Organized by Peter H. Lauritzen (NCAR), Adam Herrington (NCAR), Christiane Jablonowski (University of Michigan), Hugh Morrison (NCAR), Paul Ullrich (University of California, Davis), Kevin Reed (Stony Brook University), Colin Zarzycki (Penn State University)

The Dynamical Core Model Intercomparison Project (DCMIP) and its joint World Climate Research Programme (WCRP) Summer School will highlight the newest modeling techniques for global climate and weather models. It will be held at the National Center for Atmospheric Research (NCAR) in Boulder, CO, either in the summer of 2023 or 2024 (rescheduled from summer 2020, exact future date to be determined), and will emphasize ‘physics-dynamics coupling’ as an overarching theme. The objectives of the joint WRCP and DCMIP Summer School are (1) to teach a group of about 30 multi-disciplinary students and postdocs how today’s and future atmospheric models are or need to be built, and (2) to use idealized test cases to expose selected model design choices in simplified modeling frameworks based on NCAR’s Community Earth System Model (CESM) and the Department of Energy’s (DoE’s) Energy Exascale Earth System Model (E3SM). DCMIP-2021 thereby continues the DCMIP-2008, DCMIP-2012 and DCMIP-2016 model intercomparison and summer school series as well as the 1st and 2nd WRCP summer school series on Climate Model Development. The WCRP / DCMIP event is sponsored by the National Science Foundation (NSF), the Department of Energy (DoE), the WCRP program, NCAR and NOAA.


Emerging Data Science and Machine Learning Opportunities in the Weather and Climate Sciences

AGU 2018 Workshop, Washington D.C., Dec/13/2018

Organizing Team: Christiane Jablonowski (University of Michigan), Sudhir Shresta (ESRI), Orhun Aydin (ESRI), Vipin Kumar (University of Minnessota), Imme Ebert-Uphoff (Colorado State University), Daniel Cooley (Colorado State University), Amy McGovern (University of Oklahoma), Kevin Reed (Stony Brook University)
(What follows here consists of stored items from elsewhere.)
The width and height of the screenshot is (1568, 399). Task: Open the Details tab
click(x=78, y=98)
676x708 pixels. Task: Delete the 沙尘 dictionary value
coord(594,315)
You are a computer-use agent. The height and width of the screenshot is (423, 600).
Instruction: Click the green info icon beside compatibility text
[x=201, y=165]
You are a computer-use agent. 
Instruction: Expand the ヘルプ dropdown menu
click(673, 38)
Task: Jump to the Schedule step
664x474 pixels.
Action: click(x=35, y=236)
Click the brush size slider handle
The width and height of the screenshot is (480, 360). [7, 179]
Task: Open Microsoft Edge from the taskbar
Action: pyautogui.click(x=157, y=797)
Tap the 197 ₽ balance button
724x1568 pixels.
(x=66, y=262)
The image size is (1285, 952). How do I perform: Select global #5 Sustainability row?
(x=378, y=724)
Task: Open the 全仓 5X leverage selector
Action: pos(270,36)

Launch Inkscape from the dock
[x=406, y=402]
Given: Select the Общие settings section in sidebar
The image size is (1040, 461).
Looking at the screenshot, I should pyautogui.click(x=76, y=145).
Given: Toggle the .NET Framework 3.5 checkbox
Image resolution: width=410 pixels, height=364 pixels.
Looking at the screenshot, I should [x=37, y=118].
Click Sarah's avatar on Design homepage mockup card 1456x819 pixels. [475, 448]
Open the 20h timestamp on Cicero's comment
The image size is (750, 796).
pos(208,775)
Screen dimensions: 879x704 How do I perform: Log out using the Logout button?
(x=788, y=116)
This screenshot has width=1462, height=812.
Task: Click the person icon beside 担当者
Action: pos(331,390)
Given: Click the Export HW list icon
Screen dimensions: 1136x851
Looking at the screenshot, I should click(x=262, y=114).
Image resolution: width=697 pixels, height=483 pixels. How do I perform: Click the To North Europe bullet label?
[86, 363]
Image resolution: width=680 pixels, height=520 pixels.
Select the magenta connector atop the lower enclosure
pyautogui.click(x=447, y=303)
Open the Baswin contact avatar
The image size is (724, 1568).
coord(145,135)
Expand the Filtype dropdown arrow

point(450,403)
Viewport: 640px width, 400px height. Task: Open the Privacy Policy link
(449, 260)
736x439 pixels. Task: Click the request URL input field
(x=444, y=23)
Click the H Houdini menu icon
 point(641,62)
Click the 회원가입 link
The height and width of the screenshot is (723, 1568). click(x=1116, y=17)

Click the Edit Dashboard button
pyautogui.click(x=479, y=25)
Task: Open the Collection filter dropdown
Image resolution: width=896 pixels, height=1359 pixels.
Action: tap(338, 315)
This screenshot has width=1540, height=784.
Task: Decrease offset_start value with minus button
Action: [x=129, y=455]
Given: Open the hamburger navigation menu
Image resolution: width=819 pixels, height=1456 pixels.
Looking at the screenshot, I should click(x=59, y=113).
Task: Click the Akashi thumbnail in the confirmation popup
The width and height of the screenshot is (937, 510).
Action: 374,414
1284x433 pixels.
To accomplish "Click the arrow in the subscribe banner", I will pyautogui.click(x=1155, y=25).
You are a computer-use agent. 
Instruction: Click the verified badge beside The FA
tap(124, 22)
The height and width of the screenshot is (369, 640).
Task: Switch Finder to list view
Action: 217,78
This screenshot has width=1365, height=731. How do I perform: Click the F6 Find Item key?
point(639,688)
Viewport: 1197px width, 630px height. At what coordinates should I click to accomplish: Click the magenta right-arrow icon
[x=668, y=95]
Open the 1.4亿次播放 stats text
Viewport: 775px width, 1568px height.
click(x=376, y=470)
The workshop presented (see the presentations here) how novel data science, data mining, and artificial intelligence techniques can innovate and inform atmospheric modeling practices, physical process studies, knowledge discovery, and the use of massive datasets and observational studies. Particular attention was paid to machine learning concepts, and how machine learning techniques can be enhanced to become aware of physical constraints. The workshop has been highly interdisciplinary. Tutorial-like overview talks first outlined the data science and machine learning opportunities and challenges for the atmospheric sciences. These concepts were then further explored via short application examples and case studies. Participants came from academia, U.S. national research laboratories and funding agencies, international institutions, and industry. The workshop brought together weather and climate researchers, data scientists, statisticians, engineers, tech companies, program managers, educators, students, and other stakeholders to discuss newly emerging data science and machine learning opportunities for the atmospheric sciences. This provided a diverse and stimulating discussion forum to foster future collaborations and partnerships.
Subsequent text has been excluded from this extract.